**** Provided records ****
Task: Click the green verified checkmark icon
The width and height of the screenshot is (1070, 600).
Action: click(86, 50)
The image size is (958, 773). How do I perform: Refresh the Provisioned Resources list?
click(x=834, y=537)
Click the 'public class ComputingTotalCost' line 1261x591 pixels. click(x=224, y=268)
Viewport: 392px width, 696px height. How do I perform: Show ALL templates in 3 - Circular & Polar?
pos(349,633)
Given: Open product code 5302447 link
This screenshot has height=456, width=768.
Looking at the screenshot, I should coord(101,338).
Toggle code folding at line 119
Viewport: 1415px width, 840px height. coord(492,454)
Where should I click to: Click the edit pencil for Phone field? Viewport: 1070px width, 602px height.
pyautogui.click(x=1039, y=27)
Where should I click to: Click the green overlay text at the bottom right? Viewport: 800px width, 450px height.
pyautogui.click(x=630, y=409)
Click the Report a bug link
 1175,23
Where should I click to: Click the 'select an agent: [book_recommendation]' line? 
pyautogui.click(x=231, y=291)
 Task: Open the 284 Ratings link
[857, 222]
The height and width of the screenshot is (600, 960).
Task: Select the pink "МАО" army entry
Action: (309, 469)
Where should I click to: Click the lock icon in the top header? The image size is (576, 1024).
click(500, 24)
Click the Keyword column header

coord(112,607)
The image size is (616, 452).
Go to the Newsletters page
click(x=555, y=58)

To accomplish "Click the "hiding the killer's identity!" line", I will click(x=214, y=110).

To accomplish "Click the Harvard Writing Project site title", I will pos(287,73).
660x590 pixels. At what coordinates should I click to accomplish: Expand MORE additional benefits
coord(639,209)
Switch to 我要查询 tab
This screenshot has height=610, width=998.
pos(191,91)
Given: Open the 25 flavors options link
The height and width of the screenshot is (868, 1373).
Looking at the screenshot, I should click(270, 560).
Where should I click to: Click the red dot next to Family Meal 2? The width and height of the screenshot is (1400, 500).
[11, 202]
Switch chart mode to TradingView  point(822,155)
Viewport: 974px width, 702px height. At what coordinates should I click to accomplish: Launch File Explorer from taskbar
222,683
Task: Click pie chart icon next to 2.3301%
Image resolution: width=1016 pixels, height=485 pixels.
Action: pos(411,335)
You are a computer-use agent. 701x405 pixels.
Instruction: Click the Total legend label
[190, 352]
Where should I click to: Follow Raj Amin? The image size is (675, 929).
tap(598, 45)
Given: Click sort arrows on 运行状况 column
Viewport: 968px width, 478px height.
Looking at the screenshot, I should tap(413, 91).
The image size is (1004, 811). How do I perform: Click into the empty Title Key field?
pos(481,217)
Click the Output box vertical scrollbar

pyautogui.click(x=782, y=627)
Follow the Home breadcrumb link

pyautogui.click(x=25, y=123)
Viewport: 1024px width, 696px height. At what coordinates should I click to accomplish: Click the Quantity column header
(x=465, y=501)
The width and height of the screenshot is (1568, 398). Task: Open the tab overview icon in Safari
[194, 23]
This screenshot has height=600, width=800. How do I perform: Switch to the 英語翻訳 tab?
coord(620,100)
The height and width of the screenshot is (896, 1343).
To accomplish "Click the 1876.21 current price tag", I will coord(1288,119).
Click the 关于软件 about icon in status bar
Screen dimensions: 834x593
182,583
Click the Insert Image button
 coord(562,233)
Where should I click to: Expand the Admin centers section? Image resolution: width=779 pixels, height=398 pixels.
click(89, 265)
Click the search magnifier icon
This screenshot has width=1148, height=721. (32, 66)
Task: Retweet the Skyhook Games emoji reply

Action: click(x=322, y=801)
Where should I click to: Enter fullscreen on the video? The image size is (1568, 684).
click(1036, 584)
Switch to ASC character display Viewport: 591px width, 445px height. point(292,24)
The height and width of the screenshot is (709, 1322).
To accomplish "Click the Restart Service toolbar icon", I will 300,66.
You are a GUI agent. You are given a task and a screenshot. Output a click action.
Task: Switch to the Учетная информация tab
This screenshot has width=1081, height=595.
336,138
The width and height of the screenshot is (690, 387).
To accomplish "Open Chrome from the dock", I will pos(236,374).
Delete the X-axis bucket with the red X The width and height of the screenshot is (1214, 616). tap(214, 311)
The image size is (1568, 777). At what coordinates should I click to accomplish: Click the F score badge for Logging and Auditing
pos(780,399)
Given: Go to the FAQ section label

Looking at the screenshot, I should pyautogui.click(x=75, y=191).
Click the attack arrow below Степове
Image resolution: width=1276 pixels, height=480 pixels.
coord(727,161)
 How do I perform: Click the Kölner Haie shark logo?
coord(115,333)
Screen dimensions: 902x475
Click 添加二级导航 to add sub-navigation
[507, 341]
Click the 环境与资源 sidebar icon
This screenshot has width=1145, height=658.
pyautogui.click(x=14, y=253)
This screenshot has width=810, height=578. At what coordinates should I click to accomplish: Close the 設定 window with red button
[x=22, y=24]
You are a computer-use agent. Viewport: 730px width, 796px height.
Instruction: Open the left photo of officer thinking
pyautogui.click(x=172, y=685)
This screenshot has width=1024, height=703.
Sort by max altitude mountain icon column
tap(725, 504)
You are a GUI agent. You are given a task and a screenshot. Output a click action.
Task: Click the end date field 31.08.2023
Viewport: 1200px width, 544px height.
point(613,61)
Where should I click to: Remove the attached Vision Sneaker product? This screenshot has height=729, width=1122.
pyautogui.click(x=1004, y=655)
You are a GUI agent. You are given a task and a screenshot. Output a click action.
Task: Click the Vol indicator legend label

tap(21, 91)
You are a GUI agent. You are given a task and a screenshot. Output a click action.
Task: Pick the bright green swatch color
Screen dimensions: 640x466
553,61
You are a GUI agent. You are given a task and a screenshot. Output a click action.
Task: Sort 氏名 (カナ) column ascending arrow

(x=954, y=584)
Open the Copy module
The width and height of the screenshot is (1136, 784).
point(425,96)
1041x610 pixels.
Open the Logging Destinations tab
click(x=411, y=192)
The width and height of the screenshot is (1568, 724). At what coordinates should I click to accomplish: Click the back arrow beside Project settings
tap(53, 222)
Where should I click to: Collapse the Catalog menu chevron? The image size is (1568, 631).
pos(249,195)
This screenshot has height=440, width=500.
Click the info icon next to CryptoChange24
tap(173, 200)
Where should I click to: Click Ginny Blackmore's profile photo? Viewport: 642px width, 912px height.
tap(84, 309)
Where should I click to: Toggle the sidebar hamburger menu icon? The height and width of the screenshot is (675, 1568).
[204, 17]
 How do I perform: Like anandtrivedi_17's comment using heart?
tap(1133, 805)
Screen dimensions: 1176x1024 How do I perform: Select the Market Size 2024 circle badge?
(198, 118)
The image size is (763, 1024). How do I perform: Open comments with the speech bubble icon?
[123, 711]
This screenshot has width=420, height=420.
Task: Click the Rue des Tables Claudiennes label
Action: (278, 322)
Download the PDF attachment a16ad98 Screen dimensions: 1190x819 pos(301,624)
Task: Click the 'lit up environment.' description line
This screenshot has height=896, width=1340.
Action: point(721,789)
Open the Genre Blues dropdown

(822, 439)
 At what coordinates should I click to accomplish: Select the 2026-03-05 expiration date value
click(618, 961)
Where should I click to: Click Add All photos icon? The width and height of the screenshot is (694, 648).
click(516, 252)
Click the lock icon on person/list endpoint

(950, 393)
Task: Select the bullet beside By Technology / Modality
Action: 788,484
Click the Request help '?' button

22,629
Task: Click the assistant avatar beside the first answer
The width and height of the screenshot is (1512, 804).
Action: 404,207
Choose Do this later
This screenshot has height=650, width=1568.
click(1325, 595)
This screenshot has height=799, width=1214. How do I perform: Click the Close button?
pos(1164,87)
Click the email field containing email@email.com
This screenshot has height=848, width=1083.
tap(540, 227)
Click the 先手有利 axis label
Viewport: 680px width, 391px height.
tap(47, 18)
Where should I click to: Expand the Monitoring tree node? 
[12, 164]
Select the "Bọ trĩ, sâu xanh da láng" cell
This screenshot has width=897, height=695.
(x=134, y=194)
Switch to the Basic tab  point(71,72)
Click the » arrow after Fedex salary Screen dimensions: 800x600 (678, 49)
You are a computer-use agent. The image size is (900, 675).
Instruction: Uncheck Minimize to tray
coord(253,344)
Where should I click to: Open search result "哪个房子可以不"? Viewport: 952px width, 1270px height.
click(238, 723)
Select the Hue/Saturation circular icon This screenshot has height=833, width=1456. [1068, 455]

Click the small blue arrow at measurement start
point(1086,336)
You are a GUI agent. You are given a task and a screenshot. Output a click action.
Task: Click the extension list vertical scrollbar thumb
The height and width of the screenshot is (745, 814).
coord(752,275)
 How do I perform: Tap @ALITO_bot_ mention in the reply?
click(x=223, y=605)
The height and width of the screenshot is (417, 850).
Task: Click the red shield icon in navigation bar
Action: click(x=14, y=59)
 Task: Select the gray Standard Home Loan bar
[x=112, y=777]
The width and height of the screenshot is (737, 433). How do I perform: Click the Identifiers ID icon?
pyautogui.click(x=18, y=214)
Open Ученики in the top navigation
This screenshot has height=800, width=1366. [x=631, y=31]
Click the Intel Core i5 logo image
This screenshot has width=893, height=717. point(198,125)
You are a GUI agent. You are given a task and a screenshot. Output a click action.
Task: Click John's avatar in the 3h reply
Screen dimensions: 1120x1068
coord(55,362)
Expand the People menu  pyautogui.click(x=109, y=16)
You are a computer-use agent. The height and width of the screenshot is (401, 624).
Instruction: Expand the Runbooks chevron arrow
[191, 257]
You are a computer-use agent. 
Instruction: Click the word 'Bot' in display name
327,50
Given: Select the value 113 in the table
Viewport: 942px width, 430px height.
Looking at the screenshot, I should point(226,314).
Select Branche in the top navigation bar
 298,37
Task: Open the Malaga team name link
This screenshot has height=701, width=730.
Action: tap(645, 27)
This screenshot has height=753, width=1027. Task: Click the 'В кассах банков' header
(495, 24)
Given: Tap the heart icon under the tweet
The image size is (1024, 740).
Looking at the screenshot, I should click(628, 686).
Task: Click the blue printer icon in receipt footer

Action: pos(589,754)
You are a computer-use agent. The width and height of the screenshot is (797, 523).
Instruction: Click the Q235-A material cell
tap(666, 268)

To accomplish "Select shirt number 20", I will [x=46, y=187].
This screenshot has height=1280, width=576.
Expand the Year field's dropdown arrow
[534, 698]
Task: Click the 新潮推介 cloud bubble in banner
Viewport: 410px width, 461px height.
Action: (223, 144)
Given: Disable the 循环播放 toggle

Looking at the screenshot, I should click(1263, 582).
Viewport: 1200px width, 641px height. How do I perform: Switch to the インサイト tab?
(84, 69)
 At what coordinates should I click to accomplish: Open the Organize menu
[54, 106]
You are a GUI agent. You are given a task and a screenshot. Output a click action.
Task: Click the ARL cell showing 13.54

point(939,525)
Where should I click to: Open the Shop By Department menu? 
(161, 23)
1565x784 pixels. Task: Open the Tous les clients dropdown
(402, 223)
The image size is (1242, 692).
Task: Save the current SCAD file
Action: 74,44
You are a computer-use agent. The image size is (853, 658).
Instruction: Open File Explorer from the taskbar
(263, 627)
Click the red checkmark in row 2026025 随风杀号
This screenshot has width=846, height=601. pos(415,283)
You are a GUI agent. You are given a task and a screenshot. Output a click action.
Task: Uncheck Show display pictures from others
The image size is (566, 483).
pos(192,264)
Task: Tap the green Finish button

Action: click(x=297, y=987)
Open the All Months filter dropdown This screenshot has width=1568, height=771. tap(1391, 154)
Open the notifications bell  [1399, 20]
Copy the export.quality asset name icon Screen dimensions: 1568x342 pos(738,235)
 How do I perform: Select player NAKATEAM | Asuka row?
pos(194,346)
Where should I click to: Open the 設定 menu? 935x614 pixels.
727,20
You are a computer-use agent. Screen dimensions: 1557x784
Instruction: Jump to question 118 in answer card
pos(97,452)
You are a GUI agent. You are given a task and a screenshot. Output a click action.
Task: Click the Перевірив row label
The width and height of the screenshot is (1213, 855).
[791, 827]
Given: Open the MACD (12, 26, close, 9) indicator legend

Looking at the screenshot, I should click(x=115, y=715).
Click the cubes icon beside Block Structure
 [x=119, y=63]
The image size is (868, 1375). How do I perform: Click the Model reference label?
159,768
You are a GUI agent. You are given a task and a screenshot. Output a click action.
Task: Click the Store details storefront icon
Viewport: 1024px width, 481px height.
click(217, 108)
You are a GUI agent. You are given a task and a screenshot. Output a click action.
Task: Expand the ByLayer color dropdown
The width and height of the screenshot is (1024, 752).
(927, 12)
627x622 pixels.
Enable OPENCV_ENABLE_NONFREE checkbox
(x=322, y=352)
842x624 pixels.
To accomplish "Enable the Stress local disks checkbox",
****
**Work instruction**
In the material above, find the line containing "Click the Report a bug link" and the line containing "Given: Click sort arrows on 运行状况 column", then write out exactly those two lines and every line between them, and nothing more.

**Response to the exercise**
Click the Report a bug link
 1175,23
Where should I click to: Click the 'select an agent: [book_recommendation]' line? 
pyautogui.click(x=231, y=291)
 Task: Open the 284 Ratings link
[857, 222]
The height and width of the screenshot is (600, 960).
Task: Select the pink "МАО" army entry
Action: (309, 469)
Where should I click to: Click the lock icon in the top header? The image size is (576, 1024).
click(500, 24)
Click the Keyword column header

coord(112,607)
The image size is (616, 452).
Go to the Newsletters page
click(x=555, y=58)

To accomplish "Click the "hiding the killer's identity!" line", I will click(x=214, y=110).

To accomplish "Click the Harvard Writing Project site title", I will pos(287,73).
660x590 pixels. At what coordinates should I click to accomplish: Expand MORE additional benefits
coord(639,209)
Switch to 我要查询 tab
This screenshot has height=610, width=998.
pos(191,91)
Given: Open the 25 flavors options link
The height and width of the screenshot is (868, 1373).
Looking at the screenshot, I should click(270, 560).
Where should I click to: Click the red dot next to Family Meal 2? The width and height of the screenshot is (1400, 500).
[11, 202]
Switch chart mode to TradingView  point(822,155)
Viewport: 974px width, 702px height. At what coordinates should I click to accomplish: Launch File Explorer from taskbar
222,683
Task: Click pie chart icon next to 2.3301%
Image resolution: width=1016 pixels, height=485 pixels.
Action: pos(411,335)
You are a computer-use agent. 701x405 pixels.
Instruction: Click the Total legend label
[190, 352]
Where should I click to: Follow Raj Amin? The image size is (675, 929).
tap(598, 45)
Given: Click sort arrows on 运行状况 column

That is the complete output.